The Sol Story

Your time is the most valuable thing you can give to the world. Your family, your friends, and your career. Some of us have a rare opportunity to find a career that is both fulfilling and impactful. We established Sol to give ourselves that opportunity – and build a vehicle and community that provides that same opportunity to others.

In 2008, amid the Great Recession, Sol began as two dear friends working around a dining room table with a passion for creating, and a commitment to a better world. At inception, life was an insane combination of two full-time jobs, late nights, no-sleep nights with a writing pad next to the bed, and 12-18 hours days. That journey helped shape the culture of the company and seared into many of us an overwhelming desire to succeed and a work ethic to match.

Today, Sol is helping to lead and shape the renewable energy industry. This is our story.

2008 – 2012

We began by aggregating and financing solar renewable energy credits (SRECs), a relatively new environmental commodity at the time. SRECs were a market-based instrument designed to incentivize the development of solar across multiple markets. We stumbled upon them when creating a pro forma for a solar project. SRECs could support around 80% of the economics of a project, and yet nobody knew what they were or how to value or monetize them. Today, they are the bedrock for many of the solar markets on the East Coast.
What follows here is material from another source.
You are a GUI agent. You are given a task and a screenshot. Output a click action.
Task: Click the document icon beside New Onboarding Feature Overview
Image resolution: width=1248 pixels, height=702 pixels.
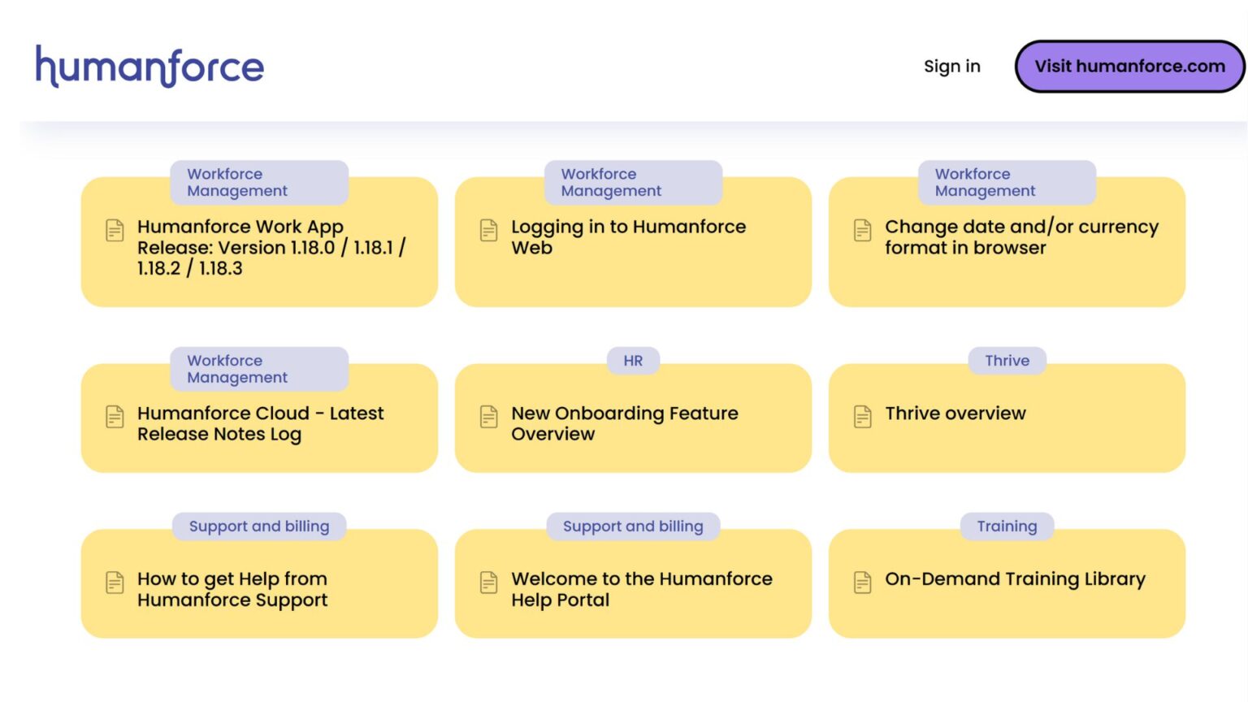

We created hundreds of partnerships with installers to enable them to work with their customers to monetize SRECs, and we worked with thousands of customers to help them finance their solar systems. Others in the industry would comment, “Wow, that’s complex and challenging; glad you’re doing it.” That was tremendously reassuring to us. We wanted to do the hard work, and do it well, to create value.

We haven’t looked back since. Today, we serve approximately 50,000 customers through our customer aggregation business, helping individual customers to sell renewable energy credits associated with their system, or purchase RECs from other systems. 

2012 -2018

By 2012 we had launched multiple SREC customer products to enable customers to finance their solar projects. However, the commercial rooftop solar market was struggling with high transaction costs, access to capital, and the challenge of aggregating volume. In short, the market was struggling with many of the same issues we had been working on for SRECs. We began aggregating solar projects on behalf of insurance companies, energy companies, and others to enable them to invest in, or own, these projects.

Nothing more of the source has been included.